CHAIRMAN POWELL RALLIES THE TROOPS
In his first address before an ICBA audience, FDIC Chairman Powell received a warm welcome from the bankers assembled in Honolulu as he urged them to become personally engaged in the deposit insurance reform debate. Bankers must communicate their views to the Congress in order move legislation forward, he said. Referring to the recent approval of the deposit insurance reform legislation by the House Financial Institutions and Consumer Credit Subcommittee, Chairman Powell said, "We have just made it to first base. I don't want to get tagged out at second."
Chairman Powell told the audience that increasing deposit insurance coverage levels is an important component of deposit insurance reform. "I am very committed to increase coverage levels," he said. Referring to inflation's effect on coverage, Powell said, "It's important to recognize today that the coverage is not really $100,000. Coverage is $47,000. And if we don't do something about it, it's going to continue to deteriorate."
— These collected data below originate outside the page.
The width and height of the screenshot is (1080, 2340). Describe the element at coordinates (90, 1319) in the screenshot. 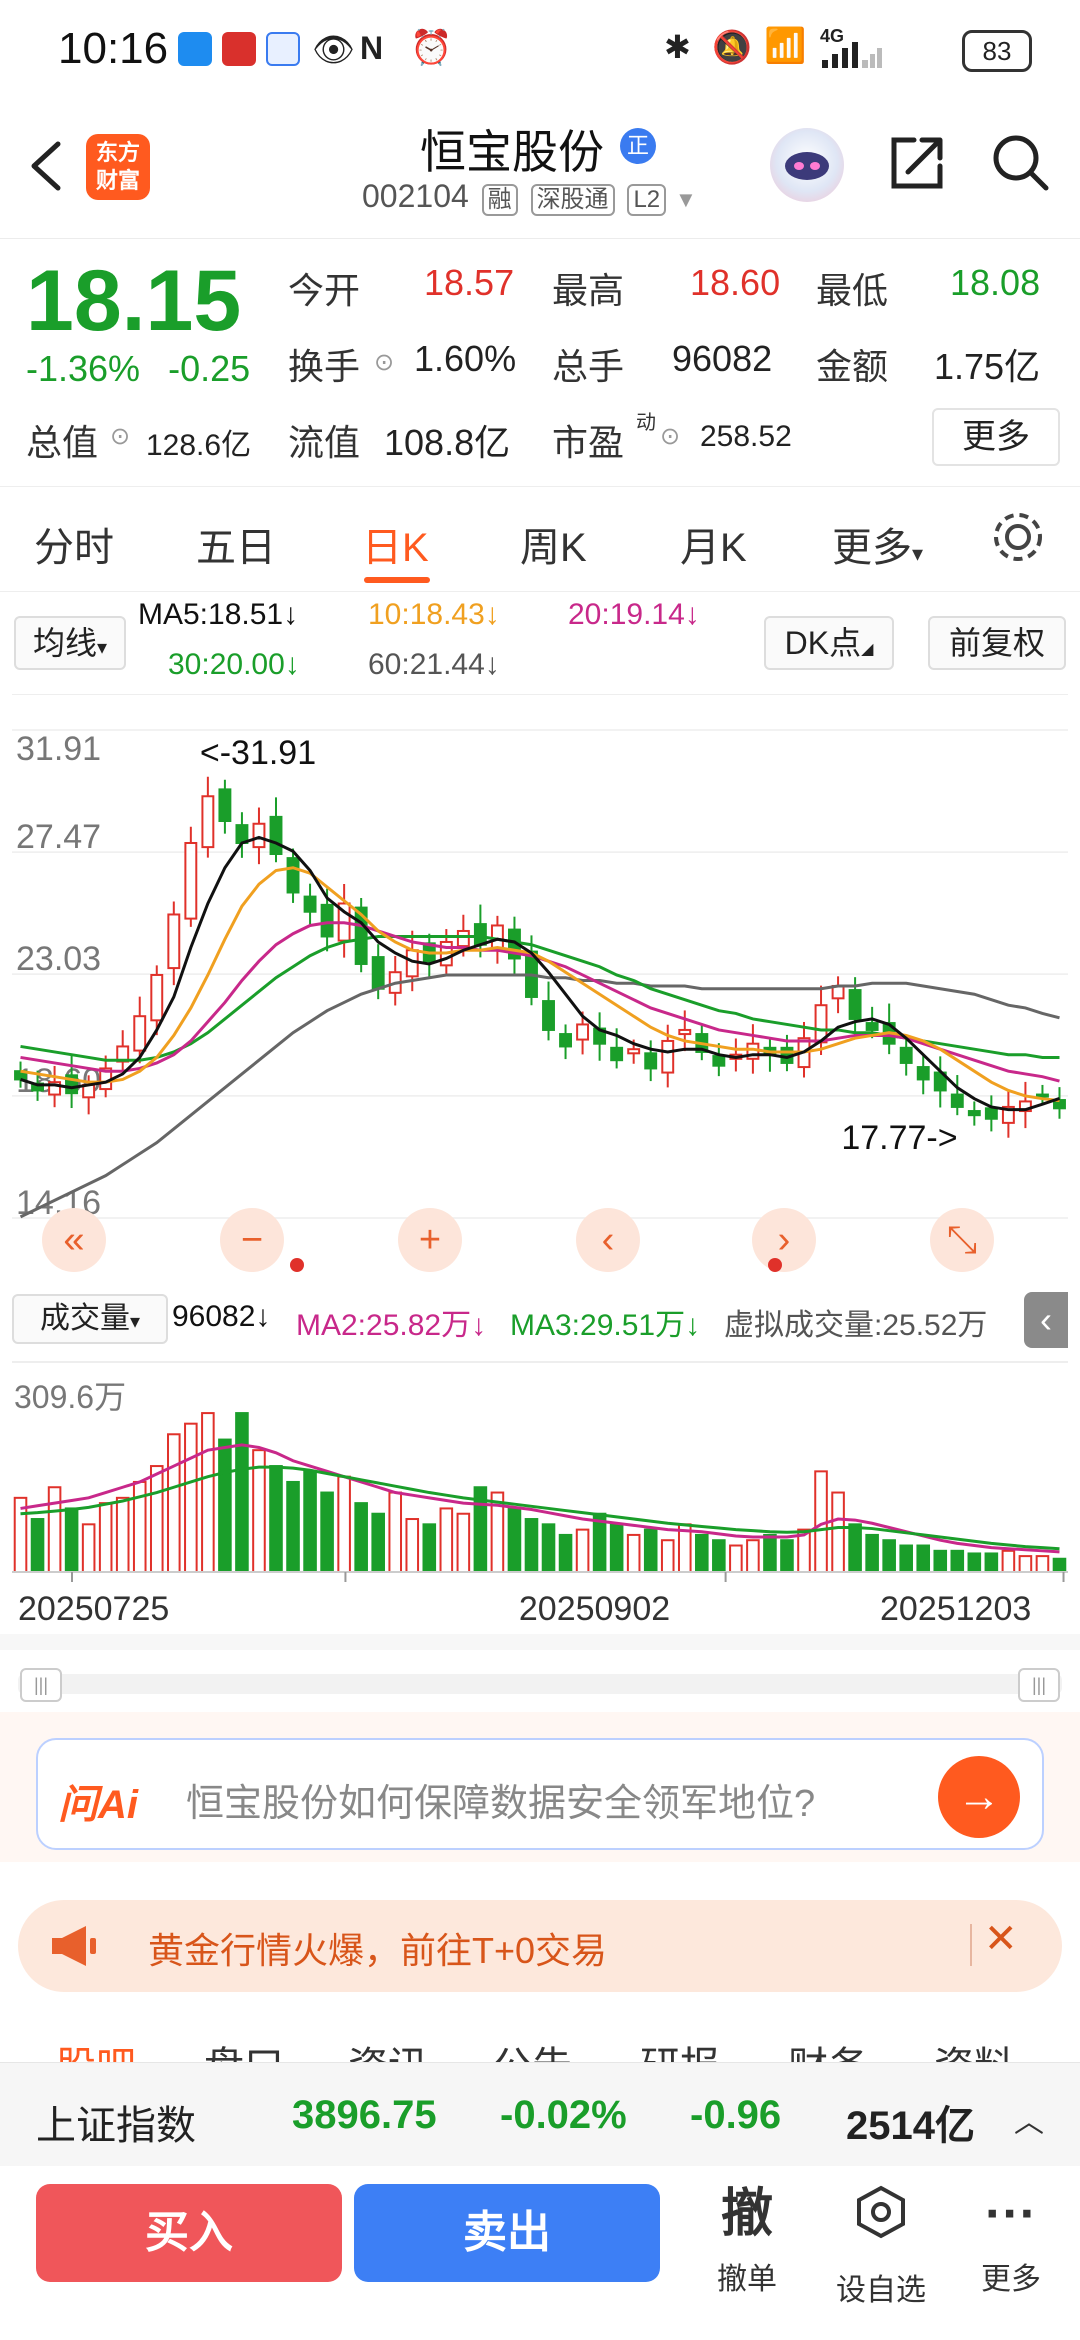

I see `volume-selector: 成交量▾` at that location.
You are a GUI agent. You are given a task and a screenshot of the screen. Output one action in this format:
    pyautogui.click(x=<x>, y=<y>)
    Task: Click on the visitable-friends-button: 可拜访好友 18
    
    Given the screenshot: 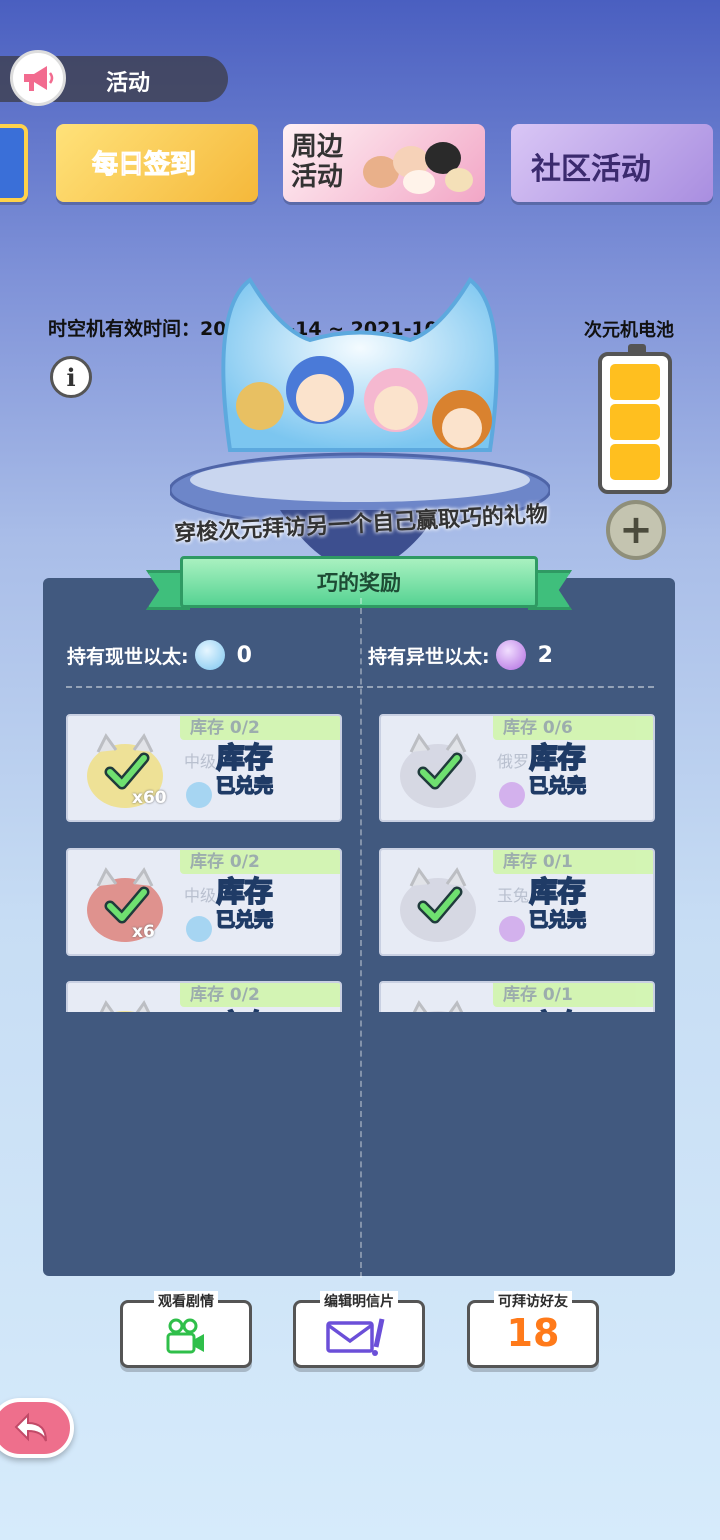 What is the action you would take?
    pyautogui.click(x=533, y=1330)
    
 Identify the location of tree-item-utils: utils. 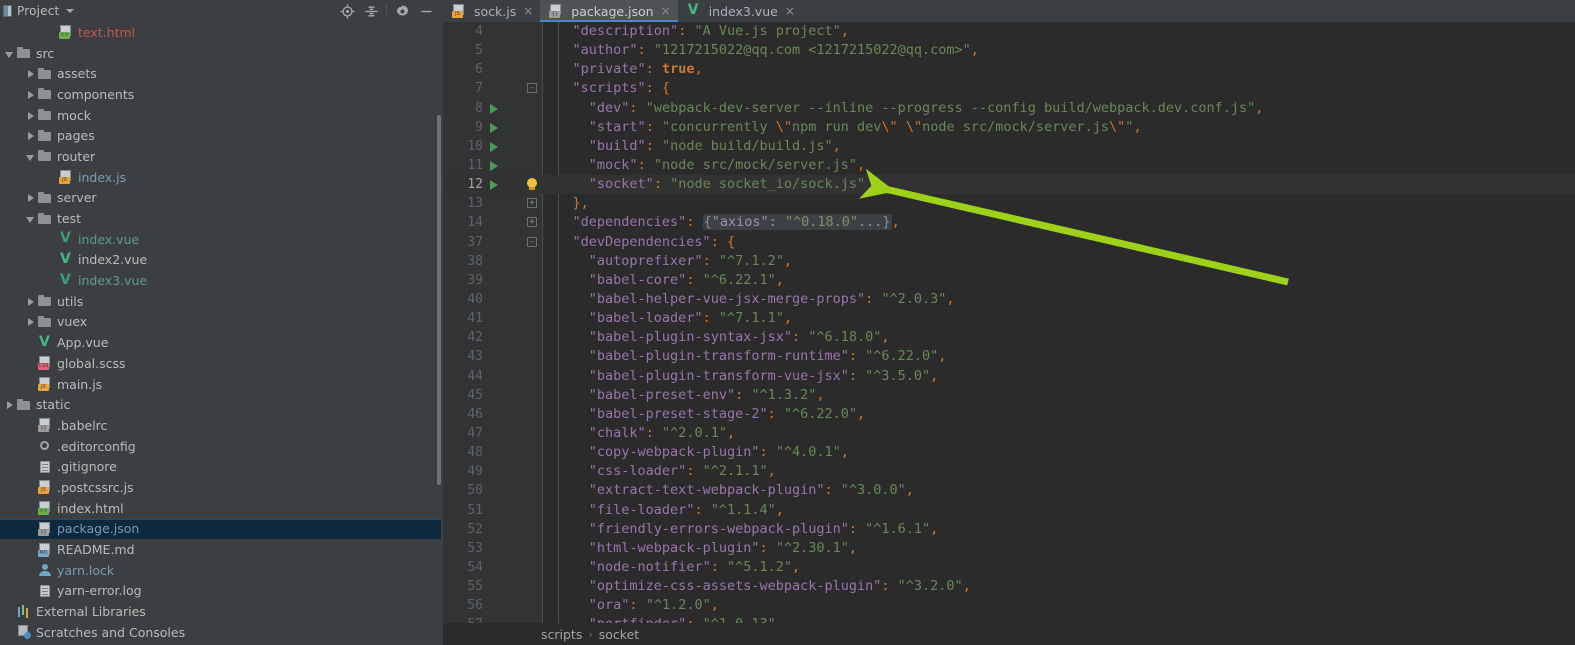
(220, 302).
Powell also emphasized the importance of the FDIC being able to charge small, steady, regular premiums; provide credit assessments; charge those who have not paid premiums in the past; and, within parameters and with accountability, manage the fund to avoid large fluctuations in premiums. He noted that the pending legislation in the House gives the FDIC the authority to assess high growth banks to address the free rider problem. He said one, two or three expensive failures in the next six months could bring the BIF reserve ratio down below the 1.25 percent level, forcing the FDIC to follow the law and assess premiums.
The ICBA Executive Committee responded to Powell's remarks by joining him on stage. "We join FDIC Chairman Powell to demonstrate the ICBA leadership's commitment to two goals: to strengthen public confidence in our financial system by strengthening the FDIC, and to secure the passage of comprehensive, balanced federal deposit insurance legislation in this Congress," ICBA Chairman Bob Gulledge said. "Let us individually commit to carry this torch back to our communities. Light the fire in the hearts and minds of your directors, your employees and your customers. Let's get them to help us carry the flame to Washington."